*** RECORDS FOR THE EXERCISE Section Begins ***

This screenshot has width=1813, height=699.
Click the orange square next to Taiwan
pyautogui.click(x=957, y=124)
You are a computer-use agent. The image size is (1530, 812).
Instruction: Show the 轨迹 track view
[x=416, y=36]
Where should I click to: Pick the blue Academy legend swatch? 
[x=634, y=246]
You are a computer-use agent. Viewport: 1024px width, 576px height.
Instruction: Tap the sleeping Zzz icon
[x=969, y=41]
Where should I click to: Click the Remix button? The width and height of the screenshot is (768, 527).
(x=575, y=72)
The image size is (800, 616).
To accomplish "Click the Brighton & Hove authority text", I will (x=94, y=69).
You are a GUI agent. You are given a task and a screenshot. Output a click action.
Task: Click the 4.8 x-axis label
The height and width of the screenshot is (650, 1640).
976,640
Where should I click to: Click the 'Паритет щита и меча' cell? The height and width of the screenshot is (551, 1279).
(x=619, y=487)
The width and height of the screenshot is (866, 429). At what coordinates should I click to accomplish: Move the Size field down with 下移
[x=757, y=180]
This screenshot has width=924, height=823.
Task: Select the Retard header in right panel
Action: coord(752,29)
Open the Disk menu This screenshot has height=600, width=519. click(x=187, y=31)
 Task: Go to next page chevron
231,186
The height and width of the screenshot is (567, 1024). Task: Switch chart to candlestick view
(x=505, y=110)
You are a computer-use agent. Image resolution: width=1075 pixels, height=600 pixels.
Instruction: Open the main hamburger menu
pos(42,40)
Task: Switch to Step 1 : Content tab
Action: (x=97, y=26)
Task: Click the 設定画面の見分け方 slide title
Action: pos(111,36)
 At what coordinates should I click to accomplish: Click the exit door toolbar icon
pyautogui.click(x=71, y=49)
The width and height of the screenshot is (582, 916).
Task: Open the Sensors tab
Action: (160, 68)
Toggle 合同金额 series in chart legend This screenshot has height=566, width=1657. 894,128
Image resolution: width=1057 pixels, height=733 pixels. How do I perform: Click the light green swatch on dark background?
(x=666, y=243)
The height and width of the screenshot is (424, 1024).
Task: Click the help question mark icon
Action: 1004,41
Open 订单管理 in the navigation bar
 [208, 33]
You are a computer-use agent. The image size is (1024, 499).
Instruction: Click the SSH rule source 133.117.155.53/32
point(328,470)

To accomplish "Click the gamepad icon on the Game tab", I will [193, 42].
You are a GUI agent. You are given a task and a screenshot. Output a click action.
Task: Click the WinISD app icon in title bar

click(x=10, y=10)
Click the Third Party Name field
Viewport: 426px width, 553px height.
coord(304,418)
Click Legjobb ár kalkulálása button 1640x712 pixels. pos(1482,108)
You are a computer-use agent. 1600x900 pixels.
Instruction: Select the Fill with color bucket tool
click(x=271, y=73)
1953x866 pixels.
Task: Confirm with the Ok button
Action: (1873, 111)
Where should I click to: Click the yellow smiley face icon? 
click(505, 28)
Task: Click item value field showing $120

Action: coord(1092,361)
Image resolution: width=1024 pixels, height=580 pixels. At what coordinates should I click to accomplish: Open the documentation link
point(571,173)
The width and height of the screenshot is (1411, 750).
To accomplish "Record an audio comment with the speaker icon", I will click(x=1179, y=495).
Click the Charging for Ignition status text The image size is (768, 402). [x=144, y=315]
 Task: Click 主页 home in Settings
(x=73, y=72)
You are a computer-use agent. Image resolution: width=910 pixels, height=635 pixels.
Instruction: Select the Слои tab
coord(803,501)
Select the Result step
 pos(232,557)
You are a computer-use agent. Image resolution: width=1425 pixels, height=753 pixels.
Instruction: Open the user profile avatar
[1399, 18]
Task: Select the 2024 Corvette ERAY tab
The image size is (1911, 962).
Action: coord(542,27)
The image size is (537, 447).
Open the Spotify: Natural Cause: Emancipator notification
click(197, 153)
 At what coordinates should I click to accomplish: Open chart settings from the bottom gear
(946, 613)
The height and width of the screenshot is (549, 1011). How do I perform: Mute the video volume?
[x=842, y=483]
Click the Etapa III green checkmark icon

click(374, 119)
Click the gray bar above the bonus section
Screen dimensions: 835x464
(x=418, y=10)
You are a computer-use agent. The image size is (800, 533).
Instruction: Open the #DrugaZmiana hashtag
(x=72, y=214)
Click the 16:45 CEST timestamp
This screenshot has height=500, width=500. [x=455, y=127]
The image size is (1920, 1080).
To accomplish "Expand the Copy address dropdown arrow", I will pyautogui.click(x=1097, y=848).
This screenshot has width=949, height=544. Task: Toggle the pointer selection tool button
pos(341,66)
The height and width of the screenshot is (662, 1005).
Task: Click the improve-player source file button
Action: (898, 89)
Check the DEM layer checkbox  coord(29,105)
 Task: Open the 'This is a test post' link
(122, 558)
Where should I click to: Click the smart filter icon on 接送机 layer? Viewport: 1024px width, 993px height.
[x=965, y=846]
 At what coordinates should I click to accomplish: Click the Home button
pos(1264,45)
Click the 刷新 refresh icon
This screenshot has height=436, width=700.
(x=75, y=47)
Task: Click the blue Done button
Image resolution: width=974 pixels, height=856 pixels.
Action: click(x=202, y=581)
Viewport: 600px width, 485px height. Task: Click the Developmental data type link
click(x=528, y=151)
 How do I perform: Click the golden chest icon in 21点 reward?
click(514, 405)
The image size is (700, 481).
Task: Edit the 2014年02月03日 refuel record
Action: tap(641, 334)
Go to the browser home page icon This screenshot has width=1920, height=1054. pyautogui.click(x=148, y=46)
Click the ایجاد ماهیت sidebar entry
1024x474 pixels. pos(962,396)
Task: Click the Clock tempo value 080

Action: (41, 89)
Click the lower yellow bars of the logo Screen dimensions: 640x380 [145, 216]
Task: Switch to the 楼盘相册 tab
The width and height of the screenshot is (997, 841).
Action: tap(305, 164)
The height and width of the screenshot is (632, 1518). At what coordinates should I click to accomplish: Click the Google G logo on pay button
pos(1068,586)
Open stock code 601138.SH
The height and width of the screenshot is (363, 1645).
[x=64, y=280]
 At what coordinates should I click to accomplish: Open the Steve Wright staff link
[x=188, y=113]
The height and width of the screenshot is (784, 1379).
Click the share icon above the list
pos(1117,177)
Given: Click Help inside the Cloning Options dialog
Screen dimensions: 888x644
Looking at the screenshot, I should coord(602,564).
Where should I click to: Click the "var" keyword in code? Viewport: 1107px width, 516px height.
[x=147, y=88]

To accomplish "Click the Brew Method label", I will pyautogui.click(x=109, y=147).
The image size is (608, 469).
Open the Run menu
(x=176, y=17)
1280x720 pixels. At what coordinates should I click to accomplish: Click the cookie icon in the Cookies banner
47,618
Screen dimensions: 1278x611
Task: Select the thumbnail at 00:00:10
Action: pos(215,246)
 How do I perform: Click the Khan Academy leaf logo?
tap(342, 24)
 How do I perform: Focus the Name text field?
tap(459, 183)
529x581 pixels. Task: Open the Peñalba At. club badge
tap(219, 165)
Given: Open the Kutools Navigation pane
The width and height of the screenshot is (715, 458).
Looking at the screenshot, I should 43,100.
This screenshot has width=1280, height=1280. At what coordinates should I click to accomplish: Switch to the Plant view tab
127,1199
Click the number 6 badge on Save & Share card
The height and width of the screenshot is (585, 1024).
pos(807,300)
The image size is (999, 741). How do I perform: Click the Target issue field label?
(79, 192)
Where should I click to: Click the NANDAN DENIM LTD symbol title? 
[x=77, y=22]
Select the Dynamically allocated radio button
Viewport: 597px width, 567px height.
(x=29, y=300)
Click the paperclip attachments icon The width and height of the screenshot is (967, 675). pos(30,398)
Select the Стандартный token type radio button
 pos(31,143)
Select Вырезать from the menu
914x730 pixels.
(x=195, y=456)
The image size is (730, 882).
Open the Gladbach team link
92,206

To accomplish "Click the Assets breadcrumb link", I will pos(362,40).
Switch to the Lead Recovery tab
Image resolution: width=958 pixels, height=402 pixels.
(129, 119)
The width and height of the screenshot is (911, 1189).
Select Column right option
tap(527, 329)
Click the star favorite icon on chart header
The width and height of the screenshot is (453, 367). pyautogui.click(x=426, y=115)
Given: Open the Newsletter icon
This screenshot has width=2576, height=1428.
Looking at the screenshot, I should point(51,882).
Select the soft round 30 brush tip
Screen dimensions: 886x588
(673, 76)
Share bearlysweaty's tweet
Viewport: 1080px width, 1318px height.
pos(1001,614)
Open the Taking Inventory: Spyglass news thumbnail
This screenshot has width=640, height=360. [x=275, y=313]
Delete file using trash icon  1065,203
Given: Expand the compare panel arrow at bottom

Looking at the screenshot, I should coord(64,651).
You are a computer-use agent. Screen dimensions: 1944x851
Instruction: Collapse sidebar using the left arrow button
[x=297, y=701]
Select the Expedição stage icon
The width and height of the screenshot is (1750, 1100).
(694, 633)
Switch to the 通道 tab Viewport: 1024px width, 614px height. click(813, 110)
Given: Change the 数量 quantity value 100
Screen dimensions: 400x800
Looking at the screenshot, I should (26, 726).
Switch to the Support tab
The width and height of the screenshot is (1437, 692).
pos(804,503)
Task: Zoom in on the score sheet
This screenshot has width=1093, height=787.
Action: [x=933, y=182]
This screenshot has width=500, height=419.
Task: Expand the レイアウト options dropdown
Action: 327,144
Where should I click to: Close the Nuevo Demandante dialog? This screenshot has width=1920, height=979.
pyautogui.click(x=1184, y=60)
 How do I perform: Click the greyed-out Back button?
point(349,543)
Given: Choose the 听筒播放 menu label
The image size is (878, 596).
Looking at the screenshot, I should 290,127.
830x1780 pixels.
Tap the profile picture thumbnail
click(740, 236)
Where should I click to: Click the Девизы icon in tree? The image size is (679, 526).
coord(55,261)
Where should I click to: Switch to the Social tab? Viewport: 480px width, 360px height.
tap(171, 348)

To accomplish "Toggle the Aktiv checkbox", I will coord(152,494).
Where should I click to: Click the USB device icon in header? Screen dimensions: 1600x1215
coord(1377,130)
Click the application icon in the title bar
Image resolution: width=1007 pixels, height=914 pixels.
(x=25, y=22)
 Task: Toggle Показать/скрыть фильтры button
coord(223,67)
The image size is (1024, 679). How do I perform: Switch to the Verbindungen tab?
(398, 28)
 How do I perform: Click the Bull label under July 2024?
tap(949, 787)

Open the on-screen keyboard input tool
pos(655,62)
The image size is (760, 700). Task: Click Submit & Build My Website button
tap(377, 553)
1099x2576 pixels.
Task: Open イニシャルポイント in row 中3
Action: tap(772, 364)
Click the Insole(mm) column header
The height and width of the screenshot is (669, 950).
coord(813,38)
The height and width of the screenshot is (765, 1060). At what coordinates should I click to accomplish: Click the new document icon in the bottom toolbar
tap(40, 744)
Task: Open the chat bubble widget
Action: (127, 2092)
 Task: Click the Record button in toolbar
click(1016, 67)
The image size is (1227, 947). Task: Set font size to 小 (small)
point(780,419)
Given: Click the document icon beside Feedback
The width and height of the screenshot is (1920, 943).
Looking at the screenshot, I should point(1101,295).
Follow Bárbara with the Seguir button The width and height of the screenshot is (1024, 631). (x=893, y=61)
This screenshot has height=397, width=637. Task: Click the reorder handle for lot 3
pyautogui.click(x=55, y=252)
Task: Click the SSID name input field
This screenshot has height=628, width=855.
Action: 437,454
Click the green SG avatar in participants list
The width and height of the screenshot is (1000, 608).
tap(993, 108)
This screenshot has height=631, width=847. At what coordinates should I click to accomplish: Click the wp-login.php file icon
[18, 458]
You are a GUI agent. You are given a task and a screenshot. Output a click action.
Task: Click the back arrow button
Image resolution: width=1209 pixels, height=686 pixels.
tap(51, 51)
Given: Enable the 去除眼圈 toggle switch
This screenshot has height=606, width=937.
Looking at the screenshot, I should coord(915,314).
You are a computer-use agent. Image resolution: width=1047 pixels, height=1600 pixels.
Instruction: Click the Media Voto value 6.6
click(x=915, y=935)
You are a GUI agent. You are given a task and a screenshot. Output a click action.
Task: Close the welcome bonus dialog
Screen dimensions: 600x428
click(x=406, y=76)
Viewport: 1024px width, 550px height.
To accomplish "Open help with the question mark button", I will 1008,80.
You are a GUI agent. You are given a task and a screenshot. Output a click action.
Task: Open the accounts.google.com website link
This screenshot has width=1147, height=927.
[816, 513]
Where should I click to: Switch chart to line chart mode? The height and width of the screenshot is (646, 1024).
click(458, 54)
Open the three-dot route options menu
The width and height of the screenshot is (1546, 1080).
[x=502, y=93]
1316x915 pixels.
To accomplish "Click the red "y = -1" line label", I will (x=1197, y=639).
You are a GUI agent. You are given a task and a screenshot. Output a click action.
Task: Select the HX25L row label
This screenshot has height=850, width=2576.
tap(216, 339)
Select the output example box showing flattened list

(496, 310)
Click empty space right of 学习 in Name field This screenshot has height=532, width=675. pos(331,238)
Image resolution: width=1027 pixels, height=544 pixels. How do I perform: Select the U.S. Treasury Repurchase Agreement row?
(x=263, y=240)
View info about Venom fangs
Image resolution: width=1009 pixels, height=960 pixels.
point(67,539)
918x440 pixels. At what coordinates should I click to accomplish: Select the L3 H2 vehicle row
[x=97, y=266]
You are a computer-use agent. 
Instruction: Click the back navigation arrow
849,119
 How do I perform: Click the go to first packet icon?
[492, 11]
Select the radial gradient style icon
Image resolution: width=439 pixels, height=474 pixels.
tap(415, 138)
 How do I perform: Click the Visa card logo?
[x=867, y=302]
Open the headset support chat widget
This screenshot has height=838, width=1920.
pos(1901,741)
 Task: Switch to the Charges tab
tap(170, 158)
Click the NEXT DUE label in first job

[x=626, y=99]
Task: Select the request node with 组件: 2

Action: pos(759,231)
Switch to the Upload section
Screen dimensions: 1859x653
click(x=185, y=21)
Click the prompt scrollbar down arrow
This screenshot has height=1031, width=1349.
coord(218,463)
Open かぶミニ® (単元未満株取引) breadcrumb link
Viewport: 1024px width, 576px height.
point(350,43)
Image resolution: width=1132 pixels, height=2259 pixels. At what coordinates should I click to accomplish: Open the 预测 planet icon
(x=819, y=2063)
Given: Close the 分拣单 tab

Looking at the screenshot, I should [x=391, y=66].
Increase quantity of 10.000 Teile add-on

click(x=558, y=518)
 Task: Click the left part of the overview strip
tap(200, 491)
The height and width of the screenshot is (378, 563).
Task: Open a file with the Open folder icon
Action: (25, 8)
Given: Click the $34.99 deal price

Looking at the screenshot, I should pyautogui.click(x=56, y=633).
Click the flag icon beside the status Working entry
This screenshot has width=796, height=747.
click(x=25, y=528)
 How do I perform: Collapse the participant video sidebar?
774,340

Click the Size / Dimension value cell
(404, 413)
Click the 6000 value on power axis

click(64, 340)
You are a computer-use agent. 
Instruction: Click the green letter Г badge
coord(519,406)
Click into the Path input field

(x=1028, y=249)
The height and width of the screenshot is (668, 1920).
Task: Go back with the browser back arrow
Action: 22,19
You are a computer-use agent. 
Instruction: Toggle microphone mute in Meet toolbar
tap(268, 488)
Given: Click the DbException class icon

*** RECORDS FOR THE EXERCISE Section Ends ***

WHAT THE TASK REQUIRES — Please copy, exactly and with nothing else, the lines above beginning at the line that has "Click the number 6 badge on Save & Share card" and ending with the line that has "Given: Open the Newsletter icon".

TASK OUTPUT —
Click the number 6 badge on Save & Share card
The height and width of the screenshot is (585, 1024).
pos(807,300)
The image size is (999, 741). How do I perform: Click the Target issue field label?
(79, 192)
Where should I click to: Click the NANDAN DENIM LTD symbol title? 
[x=77, y=22]
Select the Dynamically allocated radio button
Viewport: 597px width, 567px height.
(x=29, y=300)
Click the paperclip attachments icon The width and height of the screenshot is (967, 675). pos(30,398)
Select the Стандартный token type radio button
 pos(31,143)
Select Вырезать from the menu
914x730 pixels.
(x=195, y=456)
The image size is (730, 882).
Open the Gladbach team link
92,206

To accomplish "Click the Assets breadcrumb link", I will pos(362,40).
Switch to the Lead Recovery tab
Image resolution: width=958 pixels, height=402 pixels.
(129, 119)
The width and height of the screenshot is (911, 1189).
Select Column right option
tap(527, 329)
Click the star favorite icon on chart header
The width and height of the screenshot is (453, 367). pyautogui.click(x=426, y=115)
Given: Open the Newsletter icon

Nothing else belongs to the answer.